Arbitration refers to a deliberate, refereed process to settle a contract dispute that could not otherwise be resolved. So, unless you believe that government purchasers, and presumably other purchasers, have the right a priori to dispute prices set by private companies in our free-market society and hence force a resolution of their own making – a rather astonishing position – then arbitration is a misleading term to make a heavy handed approach seem more palatable.
The legislative iterations of “arbitration” proposed thus far are more akin to mandated government price setting than engaging in a true arbitration process. In fact, the whole suggested price setting process raises some very troubling questions, not the least of which include:
- Who appoints the arbitrator/price setter, and is it an individual or a group of people?
- Is there one arbitration/price setting system or a set criterion that will be applied across all medications from allergy remedies to chemotherapy to cures for rare diseases?
- Just how would an arbiter determine reasonableness of profit (assuming that there is a consideration of profit in this process)?
- And finally, if the federal government implemented a price setting process, would the process flow through to states and then to private for profit third party payers? If for private companies in health insurance markets feel this system applies to them – and many industry observers feel that this is a likely position – it would give even more power and precedent for unilateral price setting for insurance companies and Pharmacy Benefit Management (PBM) companies, who are increasingly two sides of the same coin, to do the same?

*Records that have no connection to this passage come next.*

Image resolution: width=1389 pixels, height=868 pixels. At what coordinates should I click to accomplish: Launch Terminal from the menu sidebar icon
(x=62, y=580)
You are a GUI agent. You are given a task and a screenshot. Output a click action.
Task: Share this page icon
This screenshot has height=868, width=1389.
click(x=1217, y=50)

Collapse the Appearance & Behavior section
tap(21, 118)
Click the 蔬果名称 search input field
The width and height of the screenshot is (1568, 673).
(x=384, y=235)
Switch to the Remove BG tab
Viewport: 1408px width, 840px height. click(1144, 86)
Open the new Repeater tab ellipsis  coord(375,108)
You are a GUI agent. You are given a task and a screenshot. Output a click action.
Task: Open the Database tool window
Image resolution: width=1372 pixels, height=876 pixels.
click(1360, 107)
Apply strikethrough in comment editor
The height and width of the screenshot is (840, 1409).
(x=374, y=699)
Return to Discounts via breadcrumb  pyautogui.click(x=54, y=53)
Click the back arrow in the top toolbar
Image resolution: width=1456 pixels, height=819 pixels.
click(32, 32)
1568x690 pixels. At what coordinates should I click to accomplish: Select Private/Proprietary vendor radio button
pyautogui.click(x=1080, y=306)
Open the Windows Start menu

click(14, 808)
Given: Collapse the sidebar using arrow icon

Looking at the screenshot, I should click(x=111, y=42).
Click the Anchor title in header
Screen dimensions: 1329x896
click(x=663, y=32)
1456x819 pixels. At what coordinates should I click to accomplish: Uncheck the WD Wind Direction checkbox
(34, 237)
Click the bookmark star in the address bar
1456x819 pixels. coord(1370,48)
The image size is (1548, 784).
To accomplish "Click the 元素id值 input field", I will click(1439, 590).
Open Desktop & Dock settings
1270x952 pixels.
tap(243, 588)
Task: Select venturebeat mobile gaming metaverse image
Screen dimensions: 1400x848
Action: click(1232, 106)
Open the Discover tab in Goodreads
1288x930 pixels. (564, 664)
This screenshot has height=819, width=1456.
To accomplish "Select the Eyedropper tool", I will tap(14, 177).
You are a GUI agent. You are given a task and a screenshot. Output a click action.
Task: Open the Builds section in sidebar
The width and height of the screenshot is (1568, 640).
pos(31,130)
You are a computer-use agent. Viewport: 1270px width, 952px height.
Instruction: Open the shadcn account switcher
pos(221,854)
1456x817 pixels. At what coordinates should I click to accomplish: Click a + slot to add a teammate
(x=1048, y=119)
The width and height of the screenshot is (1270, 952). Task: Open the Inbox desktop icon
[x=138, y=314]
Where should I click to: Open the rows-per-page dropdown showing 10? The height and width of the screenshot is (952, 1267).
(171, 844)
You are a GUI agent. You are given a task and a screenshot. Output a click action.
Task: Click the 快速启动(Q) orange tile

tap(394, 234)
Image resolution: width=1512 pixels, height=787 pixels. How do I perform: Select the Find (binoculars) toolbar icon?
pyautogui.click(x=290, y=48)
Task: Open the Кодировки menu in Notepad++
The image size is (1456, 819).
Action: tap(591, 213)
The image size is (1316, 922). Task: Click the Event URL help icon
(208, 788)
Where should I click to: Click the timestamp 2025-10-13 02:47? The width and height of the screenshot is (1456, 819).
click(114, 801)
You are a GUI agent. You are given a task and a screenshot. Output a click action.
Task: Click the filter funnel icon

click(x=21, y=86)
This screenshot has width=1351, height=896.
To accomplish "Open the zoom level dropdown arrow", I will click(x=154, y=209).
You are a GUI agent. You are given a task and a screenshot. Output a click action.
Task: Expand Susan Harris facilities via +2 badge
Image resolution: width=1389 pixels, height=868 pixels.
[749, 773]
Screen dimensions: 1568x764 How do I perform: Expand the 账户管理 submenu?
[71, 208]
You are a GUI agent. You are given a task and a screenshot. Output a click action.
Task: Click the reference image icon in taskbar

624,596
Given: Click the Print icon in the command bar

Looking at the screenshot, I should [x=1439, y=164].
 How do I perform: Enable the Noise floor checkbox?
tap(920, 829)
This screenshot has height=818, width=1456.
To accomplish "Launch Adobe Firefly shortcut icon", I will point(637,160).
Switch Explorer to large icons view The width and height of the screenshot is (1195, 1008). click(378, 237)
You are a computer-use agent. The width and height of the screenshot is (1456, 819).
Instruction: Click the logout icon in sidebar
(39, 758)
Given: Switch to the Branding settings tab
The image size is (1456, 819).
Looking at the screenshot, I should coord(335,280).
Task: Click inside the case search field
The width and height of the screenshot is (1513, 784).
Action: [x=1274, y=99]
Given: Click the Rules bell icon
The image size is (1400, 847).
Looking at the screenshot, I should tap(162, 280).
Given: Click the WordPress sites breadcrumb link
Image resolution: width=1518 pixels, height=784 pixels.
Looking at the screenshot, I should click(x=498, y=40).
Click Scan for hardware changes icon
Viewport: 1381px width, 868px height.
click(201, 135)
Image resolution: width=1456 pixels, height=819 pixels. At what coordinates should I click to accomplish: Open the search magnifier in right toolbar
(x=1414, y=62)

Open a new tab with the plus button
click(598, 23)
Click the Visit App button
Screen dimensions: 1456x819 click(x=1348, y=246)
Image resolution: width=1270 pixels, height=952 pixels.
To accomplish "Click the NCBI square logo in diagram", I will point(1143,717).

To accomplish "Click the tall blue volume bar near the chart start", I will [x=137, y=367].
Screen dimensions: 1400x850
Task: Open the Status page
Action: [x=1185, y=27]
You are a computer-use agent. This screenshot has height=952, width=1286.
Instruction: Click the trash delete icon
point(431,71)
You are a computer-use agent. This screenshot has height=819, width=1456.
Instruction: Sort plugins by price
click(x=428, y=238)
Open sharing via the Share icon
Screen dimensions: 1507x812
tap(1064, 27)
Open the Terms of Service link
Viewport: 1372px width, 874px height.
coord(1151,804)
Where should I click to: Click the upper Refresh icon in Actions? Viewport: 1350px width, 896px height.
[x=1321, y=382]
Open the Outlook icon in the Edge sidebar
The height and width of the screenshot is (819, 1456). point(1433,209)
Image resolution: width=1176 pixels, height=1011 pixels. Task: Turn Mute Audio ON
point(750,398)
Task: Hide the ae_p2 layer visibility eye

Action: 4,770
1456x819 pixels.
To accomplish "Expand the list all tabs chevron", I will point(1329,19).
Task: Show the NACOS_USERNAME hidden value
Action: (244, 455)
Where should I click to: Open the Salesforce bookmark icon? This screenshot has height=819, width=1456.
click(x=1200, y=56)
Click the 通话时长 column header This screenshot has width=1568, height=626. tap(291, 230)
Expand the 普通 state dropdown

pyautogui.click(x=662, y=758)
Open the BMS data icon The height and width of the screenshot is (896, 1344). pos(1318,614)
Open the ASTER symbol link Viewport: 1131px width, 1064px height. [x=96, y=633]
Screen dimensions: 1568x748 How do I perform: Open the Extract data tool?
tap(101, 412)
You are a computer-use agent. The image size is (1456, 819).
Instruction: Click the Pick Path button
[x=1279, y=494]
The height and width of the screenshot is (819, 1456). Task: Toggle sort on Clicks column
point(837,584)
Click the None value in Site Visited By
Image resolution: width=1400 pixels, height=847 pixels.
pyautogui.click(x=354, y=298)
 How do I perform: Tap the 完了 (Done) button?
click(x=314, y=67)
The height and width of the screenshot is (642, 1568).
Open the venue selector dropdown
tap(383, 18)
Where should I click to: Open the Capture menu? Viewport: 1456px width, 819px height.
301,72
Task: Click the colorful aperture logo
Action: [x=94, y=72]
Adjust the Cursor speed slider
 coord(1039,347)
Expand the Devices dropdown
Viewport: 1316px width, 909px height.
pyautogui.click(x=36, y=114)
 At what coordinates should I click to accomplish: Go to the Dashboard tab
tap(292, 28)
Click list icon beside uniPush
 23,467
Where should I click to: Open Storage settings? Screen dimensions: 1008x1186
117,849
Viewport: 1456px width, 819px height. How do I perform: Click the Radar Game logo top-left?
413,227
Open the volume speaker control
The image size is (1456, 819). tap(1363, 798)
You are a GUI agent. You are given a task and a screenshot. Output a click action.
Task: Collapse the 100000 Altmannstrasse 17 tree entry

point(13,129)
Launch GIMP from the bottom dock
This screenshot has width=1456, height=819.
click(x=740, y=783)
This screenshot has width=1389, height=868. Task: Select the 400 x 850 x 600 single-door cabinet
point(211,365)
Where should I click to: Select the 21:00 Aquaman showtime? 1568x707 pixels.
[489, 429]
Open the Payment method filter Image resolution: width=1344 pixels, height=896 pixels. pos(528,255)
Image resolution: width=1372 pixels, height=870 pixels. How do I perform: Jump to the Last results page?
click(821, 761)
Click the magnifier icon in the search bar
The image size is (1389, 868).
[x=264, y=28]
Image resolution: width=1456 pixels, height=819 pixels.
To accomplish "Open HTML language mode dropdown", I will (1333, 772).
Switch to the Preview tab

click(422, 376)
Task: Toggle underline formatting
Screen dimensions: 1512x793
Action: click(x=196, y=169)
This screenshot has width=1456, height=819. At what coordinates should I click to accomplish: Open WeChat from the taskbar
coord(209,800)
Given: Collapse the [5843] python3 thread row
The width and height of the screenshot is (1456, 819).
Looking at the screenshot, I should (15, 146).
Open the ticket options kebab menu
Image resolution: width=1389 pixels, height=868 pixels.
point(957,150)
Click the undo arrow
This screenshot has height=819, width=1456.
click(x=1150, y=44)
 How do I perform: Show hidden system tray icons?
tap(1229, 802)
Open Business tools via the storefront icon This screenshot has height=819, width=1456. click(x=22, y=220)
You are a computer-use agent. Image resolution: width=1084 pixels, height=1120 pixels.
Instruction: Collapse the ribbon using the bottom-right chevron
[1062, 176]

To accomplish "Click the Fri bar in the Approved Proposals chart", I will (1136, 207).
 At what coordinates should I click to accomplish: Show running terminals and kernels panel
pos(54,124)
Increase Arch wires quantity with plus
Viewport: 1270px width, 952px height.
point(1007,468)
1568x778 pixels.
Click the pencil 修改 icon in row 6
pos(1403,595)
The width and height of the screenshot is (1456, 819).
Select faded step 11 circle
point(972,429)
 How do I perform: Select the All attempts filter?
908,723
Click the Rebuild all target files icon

Mandatory pricing in the public or private sectors, regardless of its structure, should not be adopted. Instead, purchasing contract negotiation is the appropriate approach, and negotiations should follow the principles of free-markets and open competition as the basic ways of obtaining favorable prices and concessions. These negotiations should also be transparent and open to review in order to maintain consumer trust and system integrity. Allowing market forces and consumer demand to work will ultimately lead to the best medications and ensure patient access to cutting edge treatments.